0

First of all, I know that there are many questions on SO about if/else statements in R, but none of them has been helpful for my specific situation and I've been struggling with this for a while.

I have a dataframe that looks like this:

metricx <- c(5, 4.8, 4.4, 3.6, 3.2, 2.1, 1.9, .5, .3, .1)
df <- as.data.frame(metricx)

I need to create two new variables based on the value of metricx (risk and answer).

I know this works....

df$risk <- ifelse(df$metricx >= 4.5, 'VERY HIGH', 'HIGH')
df$risk <- ifelse(df$metricx < 3.5, 'MEDIUM', df$risk)
df$risk <- ifelse(df$metricx < 2, 'LOW', df$risk)
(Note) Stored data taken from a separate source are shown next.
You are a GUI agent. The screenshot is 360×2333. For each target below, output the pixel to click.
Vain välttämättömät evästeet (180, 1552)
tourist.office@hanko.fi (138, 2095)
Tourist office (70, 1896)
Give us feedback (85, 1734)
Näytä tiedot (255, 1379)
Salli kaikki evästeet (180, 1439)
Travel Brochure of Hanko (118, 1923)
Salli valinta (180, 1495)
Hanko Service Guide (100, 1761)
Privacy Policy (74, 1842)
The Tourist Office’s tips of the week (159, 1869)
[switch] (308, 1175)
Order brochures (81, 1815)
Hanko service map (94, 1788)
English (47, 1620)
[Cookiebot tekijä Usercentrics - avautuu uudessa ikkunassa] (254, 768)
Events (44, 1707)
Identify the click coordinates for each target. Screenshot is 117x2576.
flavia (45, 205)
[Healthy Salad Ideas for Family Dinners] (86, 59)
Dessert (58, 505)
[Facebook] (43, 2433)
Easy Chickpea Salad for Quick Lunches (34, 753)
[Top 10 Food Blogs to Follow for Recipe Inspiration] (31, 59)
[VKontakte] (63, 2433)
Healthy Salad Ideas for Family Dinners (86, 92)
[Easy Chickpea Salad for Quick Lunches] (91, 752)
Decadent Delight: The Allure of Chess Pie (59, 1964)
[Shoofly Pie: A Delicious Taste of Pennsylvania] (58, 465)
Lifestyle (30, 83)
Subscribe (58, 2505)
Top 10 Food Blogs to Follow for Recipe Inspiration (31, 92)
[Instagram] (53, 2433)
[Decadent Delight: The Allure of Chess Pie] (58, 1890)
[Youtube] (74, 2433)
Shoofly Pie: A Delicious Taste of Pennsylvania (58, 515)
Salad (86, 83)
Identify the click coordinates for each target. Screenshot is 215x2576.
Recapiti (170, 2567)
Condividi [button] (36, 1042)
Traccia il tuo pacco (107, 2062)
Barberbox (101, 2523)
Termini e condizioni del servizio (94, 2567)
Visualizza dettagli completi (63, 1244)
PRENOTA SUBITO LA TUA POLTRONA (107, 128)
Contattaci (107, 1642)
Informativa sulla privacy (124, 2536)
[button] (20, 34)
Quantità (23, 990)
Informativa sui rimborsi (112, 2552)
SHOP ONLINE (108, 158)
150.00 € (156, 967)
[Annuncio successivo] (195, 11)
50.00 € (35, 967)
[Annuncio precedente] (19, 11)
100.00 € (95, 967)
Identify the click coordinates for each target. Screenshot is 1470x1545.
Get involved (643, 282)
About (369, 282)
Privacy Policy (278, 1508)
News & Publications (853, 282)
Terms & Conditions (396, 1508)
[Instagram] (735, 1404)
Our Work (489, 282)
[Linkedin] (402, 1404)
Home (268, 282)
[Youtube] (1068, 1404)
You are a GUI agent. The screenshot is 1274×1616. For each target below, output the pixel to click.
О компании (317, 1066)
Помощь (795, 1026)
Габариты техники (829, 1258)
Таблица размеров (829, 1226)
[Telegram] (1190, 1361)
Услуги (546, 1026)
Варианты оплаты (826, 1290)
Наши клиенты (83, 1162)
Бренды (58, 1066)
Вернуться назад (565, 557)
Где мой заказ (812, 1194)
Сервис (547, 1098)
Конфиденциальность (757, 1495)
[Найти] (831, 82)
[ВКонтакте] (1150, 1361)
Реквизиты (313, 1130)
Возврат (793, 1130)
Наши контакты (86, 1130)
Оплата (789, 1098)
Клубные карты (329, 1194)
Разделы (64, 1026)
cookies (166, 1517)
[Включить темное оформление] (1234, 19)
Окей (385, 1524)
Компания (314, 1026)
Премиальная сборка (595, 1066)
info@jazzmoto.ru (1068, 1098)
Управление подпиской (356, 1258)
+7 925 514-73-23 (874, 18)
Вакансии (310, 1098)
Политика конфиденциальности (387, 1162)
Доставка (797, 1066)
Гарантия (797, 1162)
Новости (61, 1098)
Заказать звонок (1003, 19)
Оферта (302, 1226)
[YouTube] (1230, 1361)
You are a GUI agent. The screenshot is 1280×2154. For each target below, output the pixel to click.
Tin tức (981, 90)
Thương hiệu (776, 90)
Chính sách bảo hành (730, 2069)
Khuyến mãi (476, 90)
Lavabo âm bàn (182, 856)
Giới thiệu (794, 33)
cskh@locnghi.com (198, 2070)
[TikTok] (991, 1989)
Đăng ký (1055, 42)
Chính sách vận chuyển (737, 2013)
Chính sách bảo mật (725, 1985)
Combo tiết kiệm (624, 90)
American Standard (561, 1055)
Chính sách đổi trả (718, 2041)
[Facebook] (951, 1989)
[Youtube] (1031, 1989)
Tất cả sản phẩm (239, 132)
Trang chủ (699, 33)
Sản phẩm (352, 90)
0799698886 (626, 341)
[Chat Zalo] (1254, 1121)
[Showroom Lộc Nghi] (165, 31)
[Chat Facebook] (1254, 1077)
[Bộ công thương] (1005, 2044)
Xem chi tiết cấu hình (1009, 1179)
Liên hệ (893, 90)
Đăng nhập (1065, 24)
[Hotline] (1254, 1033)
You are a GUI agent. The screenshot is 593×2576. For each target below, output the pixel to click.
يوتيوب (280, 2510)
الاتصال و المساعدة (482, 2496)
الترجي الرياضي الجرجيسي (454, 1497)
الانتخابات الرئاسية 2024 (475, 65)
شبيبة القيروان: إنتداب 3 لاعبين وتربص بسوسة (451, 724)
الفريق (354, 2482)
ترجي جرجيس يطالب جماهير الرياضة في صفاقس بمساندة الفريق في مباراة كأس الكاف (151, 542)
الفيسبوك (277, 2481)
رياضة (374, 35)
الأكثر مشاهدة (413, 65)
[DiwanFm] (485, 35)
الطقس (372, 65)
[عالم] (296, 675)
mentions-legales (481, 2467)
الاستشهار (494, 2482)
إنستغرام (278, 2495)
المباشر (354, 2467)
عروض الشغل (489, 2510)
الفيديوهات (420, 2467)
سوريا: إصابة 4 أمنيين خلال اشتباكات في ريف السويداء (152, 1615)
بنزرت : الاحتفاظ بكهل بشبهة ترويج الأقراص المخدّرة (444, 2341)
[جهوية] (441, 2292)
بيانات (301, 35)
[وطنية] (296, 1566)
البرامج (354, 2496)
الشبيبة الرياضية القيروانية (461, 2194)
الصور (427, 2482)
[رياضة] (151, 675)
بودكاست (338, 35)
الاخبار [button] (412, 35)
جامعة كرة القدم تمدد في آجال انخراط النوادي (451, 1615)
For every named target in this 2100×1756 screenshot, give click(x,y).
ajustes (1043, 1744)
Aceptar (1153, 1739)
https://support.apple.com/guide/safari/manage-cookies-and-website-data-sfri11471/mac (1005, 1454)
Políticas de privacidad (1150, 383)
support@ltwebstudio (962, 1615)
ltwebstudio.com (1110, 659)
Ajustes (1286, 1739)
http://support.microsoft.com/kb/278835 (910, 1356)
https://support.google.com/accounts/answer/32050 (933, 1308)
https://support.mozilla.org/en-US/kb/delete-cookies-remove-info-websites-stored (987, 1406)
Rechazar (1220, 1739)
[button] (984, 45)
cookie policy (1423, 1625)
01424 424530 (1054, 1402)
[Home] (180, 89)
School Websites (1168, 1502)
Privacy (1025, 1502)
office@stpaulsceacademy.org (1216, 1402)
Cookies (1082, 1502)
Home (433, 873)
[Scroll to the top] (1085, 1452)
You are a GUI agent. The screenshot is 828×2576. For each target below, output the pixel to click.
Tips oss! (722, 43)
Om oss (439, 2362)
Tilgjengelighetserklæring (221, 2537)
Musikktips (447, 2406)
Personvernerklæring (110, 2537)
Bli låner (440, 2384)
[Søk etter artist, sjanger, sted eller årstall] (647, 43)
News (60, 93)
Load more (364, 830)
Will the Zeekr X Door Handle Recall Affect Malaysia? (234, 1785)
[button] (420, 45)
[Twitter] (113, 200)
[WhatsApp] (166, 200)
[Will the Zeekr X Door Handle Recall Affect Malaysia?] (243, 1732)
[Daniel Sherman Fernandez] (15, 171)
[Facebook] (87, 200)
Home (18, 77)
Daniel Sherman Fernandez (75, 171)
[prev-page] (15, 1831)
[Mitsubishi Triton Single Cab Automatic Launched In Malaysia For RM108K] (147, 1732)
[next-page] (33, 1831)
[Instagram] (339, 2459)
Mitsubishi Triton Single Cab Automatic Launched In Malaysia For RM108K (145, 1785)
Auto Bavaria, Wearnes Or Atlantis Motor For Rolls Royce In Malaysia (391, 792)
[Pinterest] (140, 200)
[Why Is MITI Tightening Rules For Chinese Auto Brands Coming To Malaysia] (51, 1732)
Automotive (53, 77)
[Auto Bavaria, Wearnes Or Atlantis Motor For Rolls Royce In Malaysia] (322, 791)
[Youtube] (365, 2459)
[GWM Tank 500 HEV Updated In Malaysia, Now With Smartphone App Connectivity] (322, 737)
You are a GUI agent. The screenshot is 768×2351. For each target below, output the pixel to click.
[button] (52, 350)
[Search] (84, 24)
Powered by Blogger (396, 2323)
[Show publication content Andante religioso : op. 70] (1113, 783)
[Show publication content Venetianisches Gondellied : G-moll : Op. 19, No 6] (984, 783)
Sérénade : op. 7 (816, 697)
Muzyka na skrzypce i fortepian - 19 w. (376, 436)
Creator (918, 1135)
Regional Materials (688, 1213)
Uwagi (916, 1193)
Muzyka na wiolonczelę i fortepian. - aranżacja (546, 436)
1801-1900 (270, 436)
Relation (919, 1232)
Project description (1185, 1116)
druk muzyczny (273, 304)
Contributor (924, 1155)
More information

But obviously not an elegant or efficient way to do it, since I would have to do this several times (my dataset is very large and i have more groups than this). My understanding is that R has to run through every record each time ifelse is called, so a chained option would be better.

I have tried this...

ifelse(df$metricx >= 4.5,
       (df$risk <- 'VERY HIGH' &
        df$answer <- 'Y')
        , 
ifelse(df$metricx >= 3.5,
       (df$risk = 'HIGH' &
        df$answer = 'Y')
        ,
ifelse(df$metricx >= 2,
        (df$risk = 'MEDIUM' &
        df$answer = 'Y')
        ,
ifelse(df$metricx >= .40,
       (df$risk = 'LOW' &
        df$answer = 'Y')
        ,
(df$risk = 'LOW' &
 df$answer = 'N')
)    
) 
)  
)      

And I have tried this...

if (df$metricx >= 4.5){
  df$risk = 'VERY HIGH'
  df$answer = 'Y'
} else if (df$metricx >= 3.5){
  df$risk = 'HIGH'
  df$answer = 'Y'
} else if (df$metricx >= 2){
  df$risk = 'MEDIUM'
  df$answer = 'Y'
} else if (df$metricx >= .40){
  df$risk = 'LOW'
  df$answer = 'Y'
} else {
  df$risk = 'LOW'
  df$answer = 'N'
}

and they both give different errors, neither of which I can understand. I have looke at several different sites attempting to explain, but still cannot figure out how to do this.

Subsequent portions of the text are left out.